Once trailing by nine points, UCLA got back to within 63-62 with 2 minutes 7 seconds left after Kobe Johnson (13 points) buried a three-pointer from the wing.
But Rutgers guard Ace Bailey countered with a three-pointer from the corner, Johnson made only one of two free throws and Rutgers guard Jeremiah Williams added a reverse layup to put the Scarlet Knights back up by five points.
In one final indignity, UCLA’s Lazar Stefanovic, trying desperately to foul Bailey in the final seconds, did so only for him to make a shot that extended Rutgers’ lead while also sending him to the free-throw line.
UCLA’s fourth consecutive defeat pretty much wiped out everything the team accomplished in December with victories over Oregon, Arizona and Gonzaga.

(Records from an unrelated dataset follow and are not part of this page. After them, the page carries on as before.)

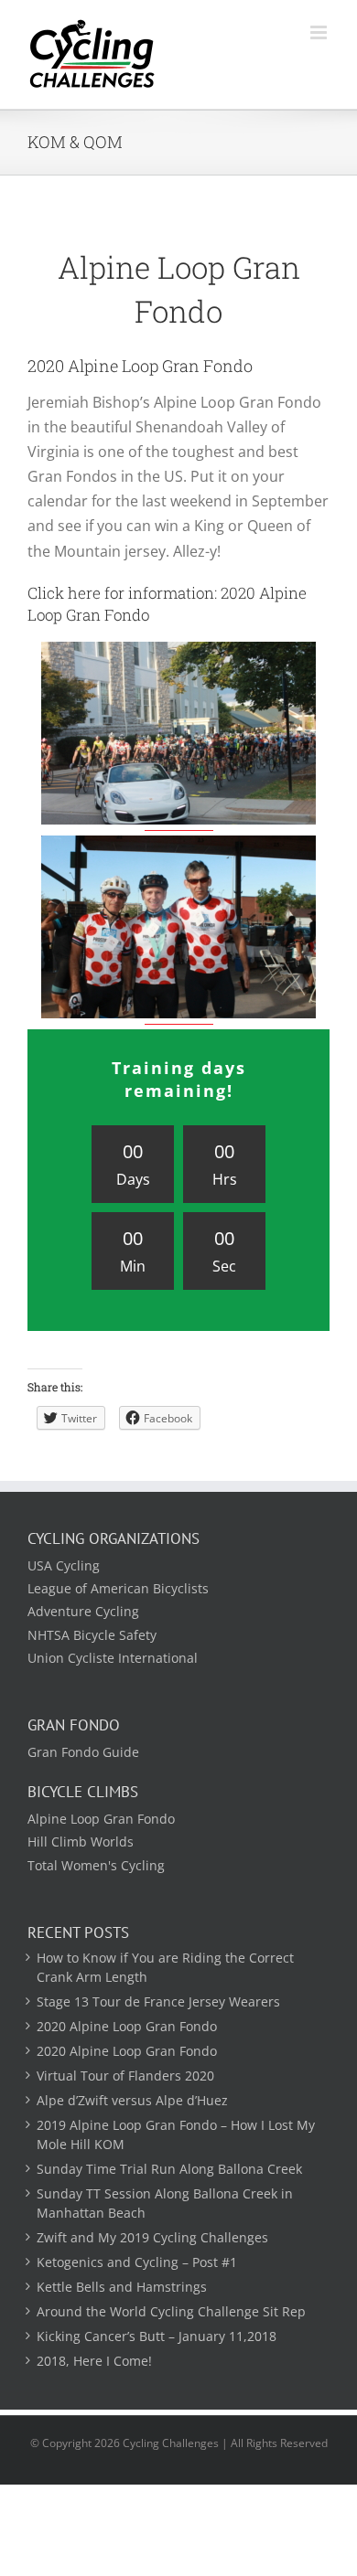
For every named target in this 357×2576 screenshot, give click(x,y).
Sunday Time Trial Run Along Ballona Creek (169, 2168)
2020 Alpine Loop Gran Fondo (127, 2026)
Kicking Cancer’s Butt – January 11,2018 (156, 2336)
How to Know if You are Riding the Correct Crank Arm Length (165, 1967)
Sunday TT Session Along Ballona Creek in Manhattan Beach (165, 2203)
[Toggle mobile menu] (320, 32)
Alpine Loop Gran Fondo (101, 1818)
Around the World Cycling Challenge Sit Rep (171, 2311)
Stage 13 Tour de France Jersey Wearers (158, 2001)
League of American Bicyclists (118, 1588)
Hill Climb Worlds (80, 1841)
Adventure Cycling (83, 1611)
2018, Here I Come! (94, 2360)
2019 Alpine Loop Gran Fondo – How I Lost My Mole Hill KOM (176, 2134)
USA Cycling (63, 1565)
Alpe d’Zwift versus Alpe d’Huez (132, 2100)
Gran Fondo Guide (83, 1752)
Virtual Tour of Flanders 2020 (125, 2075)
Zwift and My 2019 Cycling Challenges (152, 2237)
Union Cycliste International (112, 1657)
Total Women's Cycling (96, 1865)
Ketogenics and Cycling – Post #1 (137, 2262)
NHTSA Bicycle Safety (92, 1635)
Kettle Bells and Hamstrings (122, 2286)
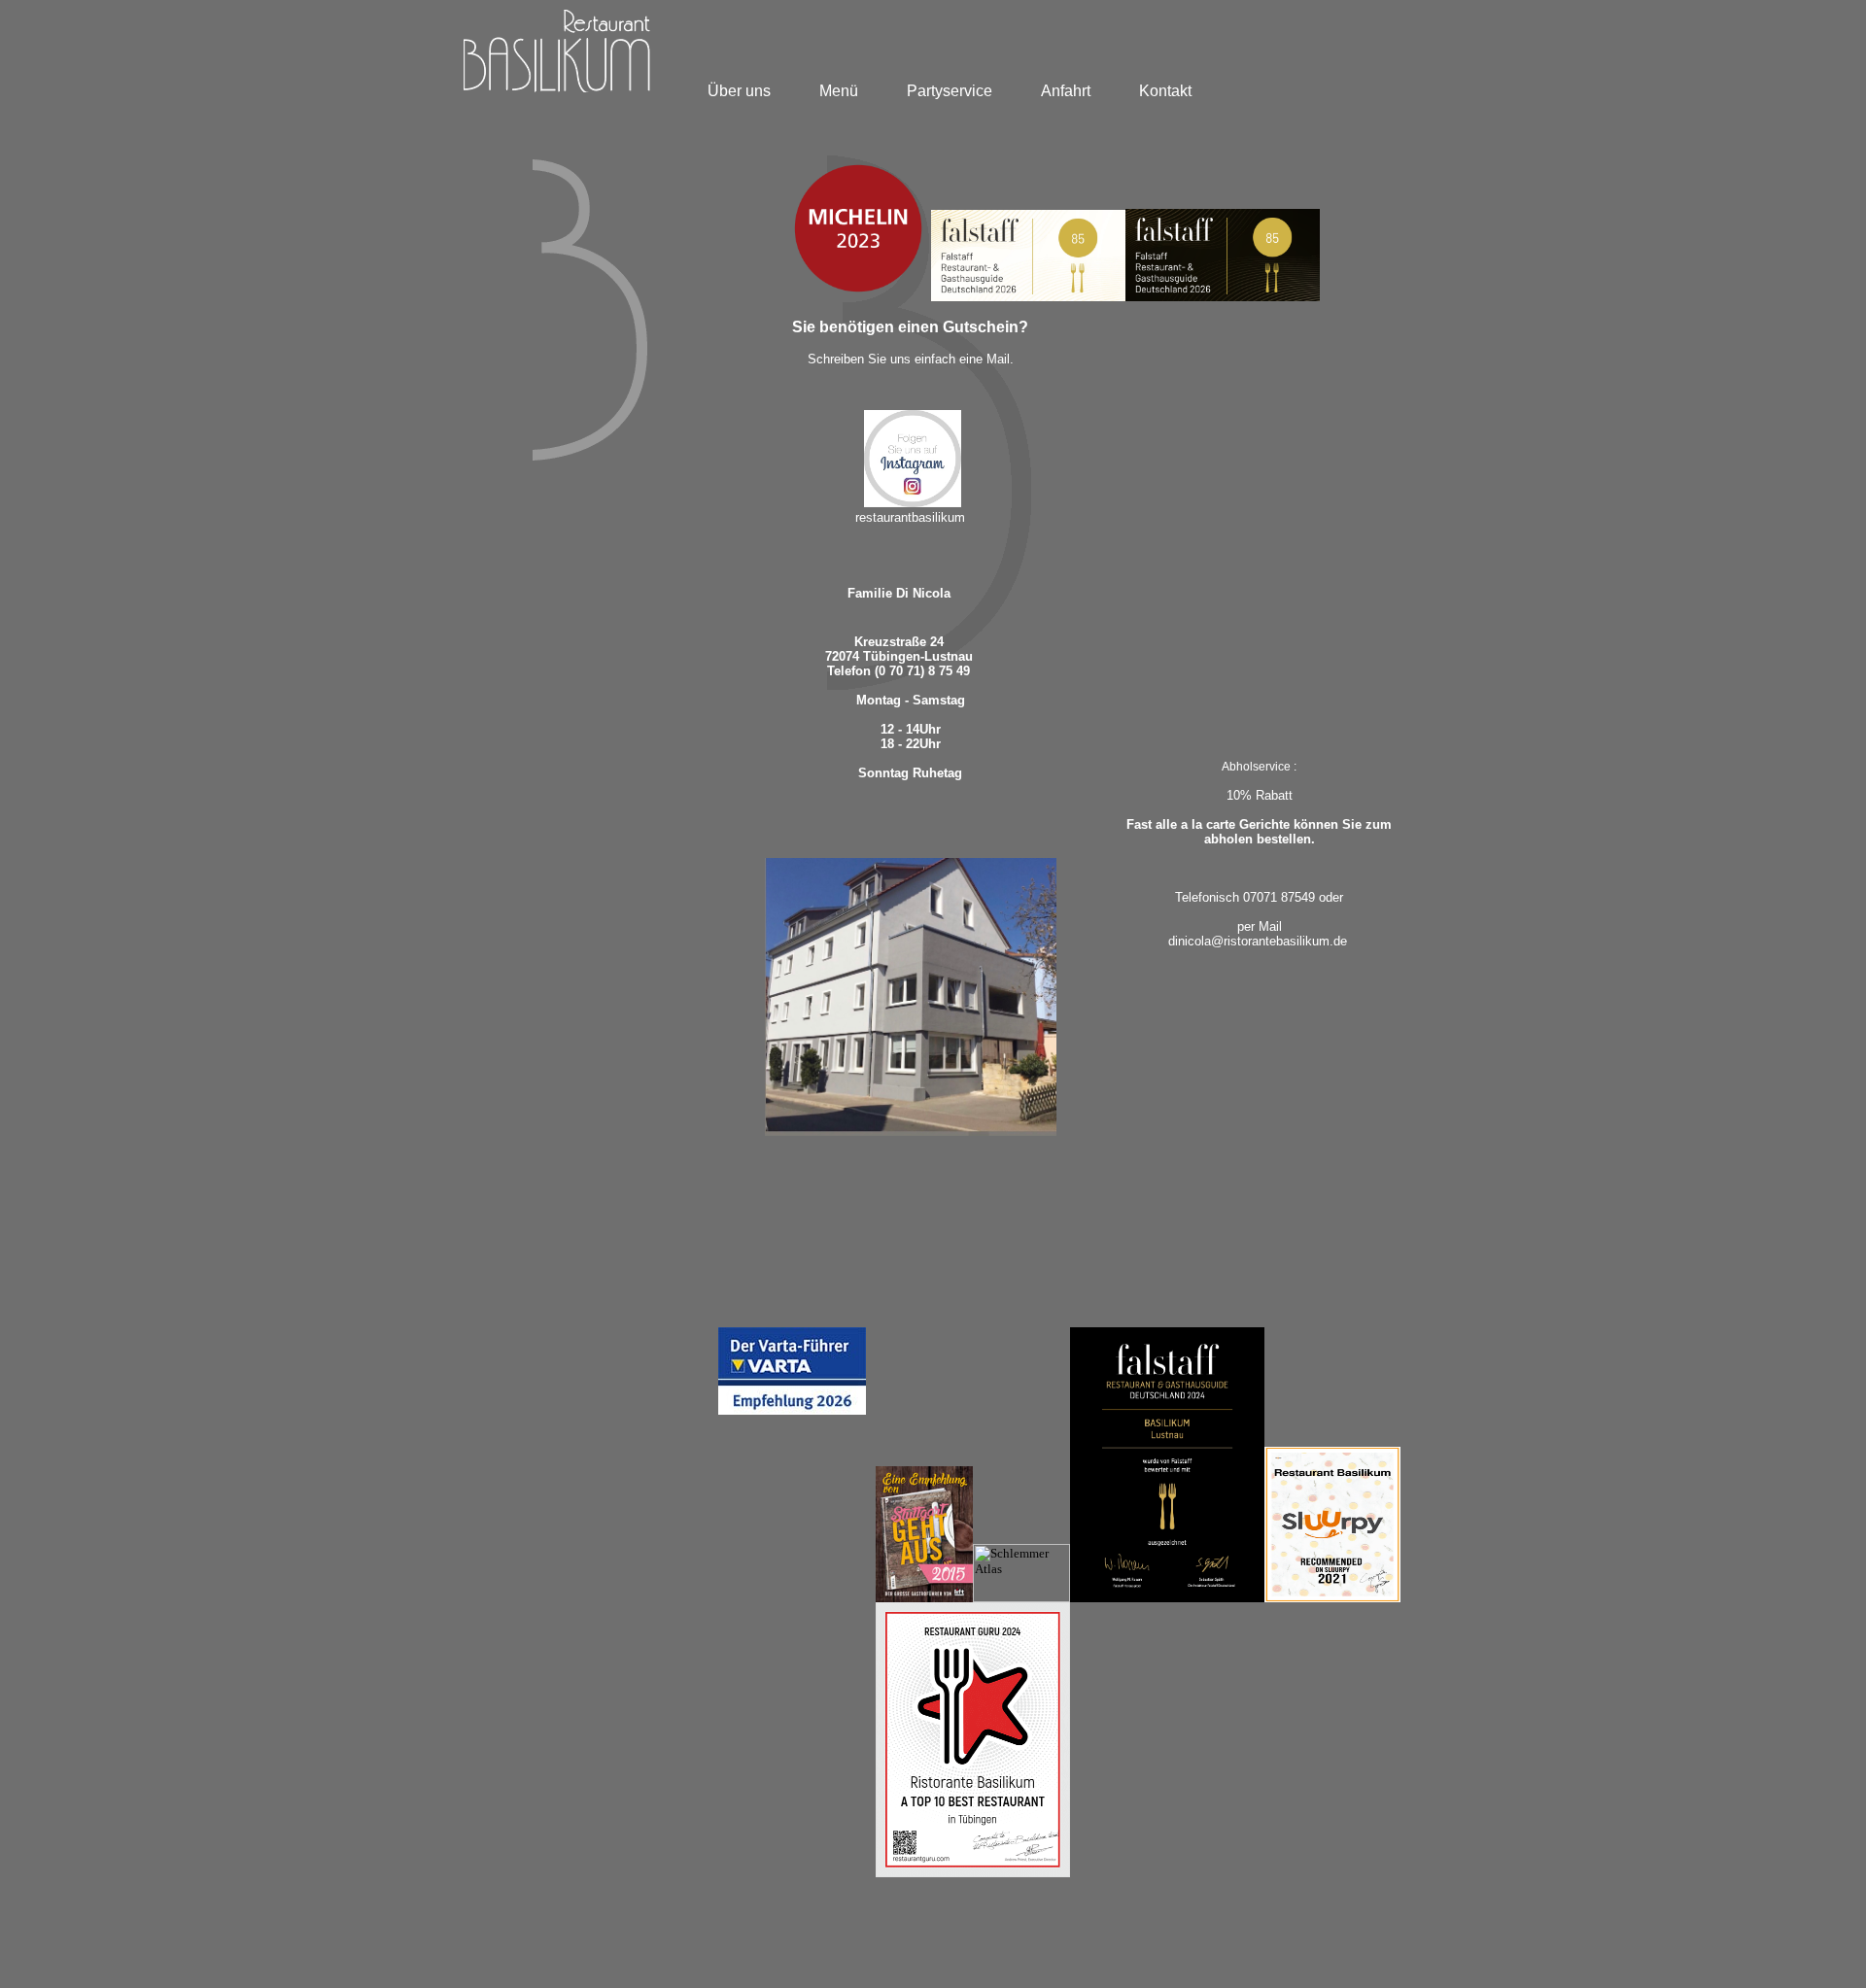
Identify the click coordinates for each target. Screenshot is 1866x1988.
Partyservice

Bilodeau missed all seven shots and the Bruins made only six of 19 three-pointers (31.6%), continuing an extended cold stretch from long range.

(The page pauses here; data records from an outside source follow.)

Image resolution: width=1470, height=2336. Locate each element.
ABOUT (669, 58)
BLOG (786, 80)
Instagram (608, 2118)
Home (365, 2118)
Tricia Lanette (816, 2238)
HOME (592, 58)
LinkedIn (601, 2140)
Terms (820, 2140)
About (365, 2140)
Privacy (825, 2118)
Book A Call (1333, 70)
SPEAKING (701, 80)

Forward Eric Dailey Jr.’s 16 points, matched by Sebastian Mack’s 16 points off the bench, weren’t nearly enough for UCLA.
Bailey scored 20 points and Dylan Harper added 18 for the Scarlet Knights (9-8, 2-4), who would have won in a runaway if they had not made only 21 of 31 free throws.

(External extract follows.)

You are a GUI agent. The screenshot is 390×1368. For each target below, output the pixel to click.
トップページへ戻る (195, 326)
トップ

Scoring eight unanswered points in only 91 seconds to start the second half, Rutgers surged into its first lead before eventually going up by seven points on Williams’ one-handed floater with 9:59 left.
These might have qualified as the two most disappointing teams in the Big Ten heading into Wednesday, UCLA and Rutgers each having lost their previous three games.
The Bruins had failed to sustain the promise they showed last month. The Scarlet Knights had failed to squeeze enough out of a roster that included projected NBA draft lottery picks Harper and Bailey.
The strain of the repeated setbacks had revealed itself in Cronin’s ejection against Maryland and sharp criticism of his players after a home beatdown by Michigan.
UCLA entered the game seeking consistent guard play and a solution to playing Bilodeau out of position as its biggest player on the court. Cronin shook up his starting lineup, going with Stefanovic over the struggling Dylan Andrews.
UCLA’s pressure defense bothered the Scarlet Knights, particularly in the game’s opening minutes, before Johnson picked up his second foul and his team lost its early momentum. Johnson had scored seven points in only five minutes before heading to the bench for the balance of the first half.
The Bruins’ 33-30 halftime lead came despite Bilodeau missing five shots to that point. Dailey scored eight points and Mack added six to carry the load with Bilodeau, the team’s leading scorer, held to two points courtesy of free throws.
The crowd included former UCLA interim coach Murry Bartow, now scouting for the Charlotte Hornets, and Rutgers-turned-UCLA center Myles Johnson, who apparently declined to take sides based on his custom sweatshirt reading “RUCLA.”
The Bruins didn’t give him much to cheer about.